In solidarity with anti-racism struggles in the US and beyond

In News by Agroecology Now

The murder of George Floyd has laid bare, once again, the abhorrent anti-black racism within policing in the USA. The video of the killing of George Floyd captured one instance of the racist and violent conditions that African Americans live with daily. The widespread hurt and pain of centuries of anti-blackness in policing and more broadly in society, forms the basis of sustained and powerful African American-led protests across every state in the USA.  

In acts of solidarity, and in resistance to anti-blackness in the USA, and against carceral, colonial, and racist policing in many countries, protests have emerged across the US and around the world. The resistance led by Black Lives Matter, has also sparked wider anti-racism discussions and actions.
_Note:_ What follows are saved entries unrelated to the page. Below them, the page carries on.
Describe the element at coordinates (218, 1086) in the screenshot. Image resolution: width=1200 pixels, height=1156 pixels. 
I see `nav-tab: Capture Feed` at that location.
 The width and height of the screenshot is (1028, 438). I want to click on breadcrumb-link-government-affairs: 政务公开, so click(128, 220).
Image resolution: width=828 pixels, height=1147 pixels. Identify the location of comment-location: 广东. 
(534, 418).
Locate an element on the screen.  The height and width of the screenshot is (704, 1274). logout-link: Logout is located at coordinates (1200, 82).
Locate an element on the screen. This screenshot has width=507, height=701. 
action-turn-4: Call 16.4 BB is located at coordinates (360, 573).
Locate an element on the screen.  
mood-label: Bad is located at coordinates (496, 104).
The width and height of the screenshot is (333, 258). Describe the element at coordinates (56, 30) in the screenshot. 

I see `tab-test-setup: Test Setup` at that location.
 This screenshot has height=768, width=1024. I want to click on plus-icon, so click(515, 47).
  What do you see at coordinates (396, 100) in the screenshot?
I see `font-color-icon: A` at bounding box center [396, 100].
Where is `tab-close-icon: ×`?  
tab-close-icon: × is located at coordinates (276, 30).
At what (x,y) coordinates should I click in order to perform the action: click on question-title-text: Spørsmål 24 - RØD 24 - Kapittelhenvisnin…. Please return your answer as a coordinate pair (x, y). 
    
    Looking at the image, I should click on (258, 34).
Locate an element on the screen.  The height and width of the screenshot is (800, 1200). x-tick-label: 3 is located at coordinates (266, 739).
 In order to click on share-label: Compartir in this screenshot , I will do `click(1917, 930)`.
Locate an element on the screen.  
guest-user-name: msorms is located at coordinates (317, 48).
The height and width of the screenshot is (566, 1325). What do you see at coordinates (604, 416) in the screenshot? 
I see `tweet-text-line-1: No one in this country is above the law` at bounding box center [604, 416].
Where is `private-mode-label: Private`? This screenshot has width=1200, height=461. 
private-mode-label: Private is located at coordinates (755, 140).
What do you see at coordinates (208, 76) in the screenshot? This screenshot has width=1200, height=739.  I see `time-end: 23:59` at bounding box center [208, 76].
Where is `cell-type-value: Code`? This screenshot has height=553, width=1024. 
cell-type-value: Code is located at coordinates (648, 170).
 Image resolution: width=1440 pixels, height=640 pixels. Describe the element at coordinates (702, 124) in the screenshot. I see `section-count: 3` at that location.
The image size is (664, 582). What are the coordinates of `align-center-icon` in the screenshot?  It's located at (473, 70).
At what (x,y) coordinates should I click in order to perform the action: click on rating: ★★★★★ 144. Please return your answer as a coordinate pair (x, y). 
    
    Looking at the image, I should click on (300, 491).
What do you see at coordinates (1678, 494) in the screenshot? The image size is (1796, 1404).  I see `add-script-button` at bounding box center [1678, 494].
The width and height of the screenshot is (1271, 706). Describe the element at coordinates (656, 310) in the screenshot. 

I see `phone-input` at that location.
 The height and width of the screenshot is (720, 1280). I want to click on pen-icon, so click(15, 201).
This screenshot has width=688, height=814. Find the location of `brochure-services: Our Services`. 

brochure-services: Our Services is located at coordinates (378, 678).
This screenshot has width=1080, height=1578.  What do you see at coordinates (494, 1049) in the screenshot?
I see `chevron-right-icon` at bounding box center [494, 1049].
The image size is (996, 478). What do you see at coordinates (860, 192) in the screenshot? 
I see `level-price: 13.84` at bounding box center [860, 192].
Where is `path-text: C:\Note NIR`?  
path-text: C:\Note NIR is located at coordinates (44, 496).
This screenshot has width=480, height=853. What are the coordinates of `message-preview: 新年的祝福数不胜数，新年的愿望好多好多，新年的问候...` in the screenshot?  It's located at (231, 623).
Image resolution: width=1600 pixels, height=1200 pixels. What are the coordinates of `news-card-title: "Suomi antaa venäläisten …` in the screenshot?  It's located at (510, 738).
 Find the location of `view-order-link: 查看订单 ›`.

Powerful efforts to defund and abolish an institutionally racist policing and justice system are gaining momentum in the USA. Statues that celebrate slave owners and imperialists are being toppled. Anti-black racism in education, employment, policing, environment and climate, and every aspect of society is being discussed and challenged in the USA and beyond.  

As a group of scholar-activists, we stand in solidarity with George Floyd’s family, the families of others who have been killed or injured by police brutality, with the African American community, and with black, brown and indigenous peoples wherever they face racism. We condemn the violent repression of protests.  

We will redouble our commitment and efforts to confront any racism through our lives and our work. We will intensify our focus on the often-marginalized issues at the intersections between racisms and the struggles for agroecology, food sovereignty and the right to food. We will work against the colonial racist logics that pervade agrifood and knowledge systems, perpetuate white supremacy everywhere and underpin the extractive relationship between the global north and south. We will especially look inwards at the systemic racism and white supremacy that pervades the institutions, universities, social movements and communities within which we are embedded and implicated.  

The acts of solidarity and resistance against anti-blackness must continue, and we all have a role to play in that. As Angela Davis states ‘in a racist society, it is not enough to be non-racist, we must be anti-racist’.